An orchestrator becomes useful at team scale only when people know how to use it. Mehdi’s scale-up episode is the clearest archive example. He treats Airflow as one platform component and then adds conventions. Teams need to structure pipelines and handle sequence. They also need to name things and decide when generic YAML or templates should generate repeated DAGs (Scaling Data Engineering Teams, 17:22-19:25).

Around 52:55-53:21, he says a scale-up may spend about half its data-engineering effort on platform work. The other half may go to use-case pipelines, because repeated requests should turn into reusable frameworks.

That keeps orchestration tied to data engineering platforms and self-service data platforms. The workflow engine gives teams a place to run and look at jobs. Platform conventions define owners, schedules, and retries. They also define secrets, connections, deployment, and recovery paths.

Quality Boundaries

A successful orchestration run doesn’t prove that the data is correct. Tomasz Hinc gives the warning in DataOps and GitOps Best Practices for Data Teams. Around 1:02:28-1:05:41, he describes Airflow jobs that were green while zero records were inserted. His point is that task status needs edge-case checks. It also needs data checks before a team presents results with confidence.

This is the main boundary between orchestration and data quality and observability. The orchestrator can show that a task started, retried, failed, or succeeded. It can also preserve run history and dependency state. It can’t prove freshness and volume. It can’t prove schema validity, distribution, lineage impact, or business correctness.

Those checks need to run inside the workflow or in adjacent observability systems. The team needs owners who respond when checks fail.

Learning and Project Scope

For learners, orchestration should come after the pipeline has real steps to coordinate. Jeff Katz places Docker and AWS after Python and SQL. Airflow also comes after data-warehouse fundamentals in Data Engineering Career Path and Skills.

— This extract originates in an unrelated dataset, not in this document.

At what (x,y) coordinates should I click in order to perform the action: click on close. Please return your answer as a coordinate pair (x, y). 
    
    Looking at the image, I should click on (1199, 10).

Around 55:10, he says good Airflow code keeps most logic in normal Python and doesn’t rely on Airflow for everything. That advice fits the broader archive. Write the extraction and transformation clearly first. Add checks and publication paths before the orchestrator hides weak ownership.

Then add orchestration when schedules, dependencies, retries, or backfills become part of the problem. Run history belongs in that decision too.

A useful orchestration project therefore shows more than a DAG screenshot. It shows why one step waits for another and what happens when an input is late. It also shows how a failed partition reruns and how a historical window backfills. The project should show which data checks guard publication and who owns the alert.

The work may still be one script with one simple schedule. In that case, Brudaru’s GitHub Actions example may fit better than a full Airflow deployment (Modern Data Engineering Trends, 35:37-37:08).

Kretz’s CloudWatch and Lambda path may fit too (From Notebooks to Production, 35:46-42:07). Nemanja’s CI/CD-first startup path is another small-team option (Lean MLOps for Startups, 44:34-45:01).